Source: U.S. Census Bureau, "Income, Poverty, and Health Insurance Coverage in the United States: 2009"

The number of pay discrimination complaints handled by federal courts nearly tripled after Congress created the opportunity for punitive damages in 1991, he noted, but the Equal Employment Opportunity Commission finds no evidence of discrimination in about 60 percent of cases, and others are closed for administrative reasons. Chamber members report anecdotally that it costs about $25,000 to $50,000 to investigate and defend a routine complaint, Eastman said.

Under the current law, the risk of penalties "can really be incorporated in the cost of business for bad-acting employers," said Goss Graves.

Eastman said the law rested on a faulty assumption that the unexplained parts of the wage gap are caused principally by employer discrimination, and he warned that the law would have prohibited pay practices that should be legitimate, such as paying higher salaries to employees who agree to work in hazardous locations, or who successfully negotiate for more pay.
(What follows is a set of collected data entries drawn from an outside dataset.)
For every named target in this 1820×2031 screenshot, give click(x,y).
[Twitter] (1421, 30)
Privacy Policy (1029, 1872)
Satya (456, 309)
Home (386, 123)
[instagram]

And while he agreed the law would have strengthened the EEOC's hand, “they’re not an agency that deserves more leverage" because they do not always treat employers in good faith, he said. (Eastman added that the non-retaliation provision was not at the center of the Chamber’s objections.)

Advocates replied that many pay discrepancies would still have been allowed under the measure, as long as there was a true business-related reason for them. But they said some practices deserve more scrutiny: for example, experiments have found that women are viewed less favorably than men when they try to negotiate.

And, they said, warnings about frivolous litigation are raised every time Congress considers new anti-discrimination measures. “That is the same old story we’ve heard ever since the Civil Rights Act of 1964,” said Cheryl Polydor, an advocacy fellow with the National Employment Lawyers Association.

Kevin Clermont, a law professor at Columbia University who has studied employment litigation, said it was hard to know what share of the complaints that do not succeed are frivolous. But it is clear, he said, that employment discrimination plaintiffs in general lose much more than other plaintiffs, and it does not appear that the level of discrimination is falling sharply. His own view, Clermont said, is that “I do not think the courts are treating the plaintiffs fairly,” but that the best reform would be to educate judges better.

In the end, the arguments against the bill convinced just enough senators. Susan Collins and Olympia Snowe of Maine, two of the Senate Republicans who had voted for the Ledbetter Act, voted not to allow a final vote on the merits of the bill. Neither responded to requests for comment.

Kay Bailey Hutchison of Texas, who also supported the Ledbetter Act, said in a statement she opposed the recent measure because it allowed uncapped punitive damages even in cases of “unintentional discrimination.” The Senator’s claim does not acknowledge that punitive damages would not have been available in any case — intentional or otherwise — where the victim could not prove her employer had at least acted recklessly with respect to its legal obligations.

She also said the measure would have undermined performance-based pay programs, a statement that advocates disputed. Hutchison could not be reached for further comment.

Goss Graves of the National Women’s Law Center said the defeat was especially disheartening given the level of support the bill attracted. “It’s a really hard thing to explain, how getting 58 percent means that you lost a vote,” she said.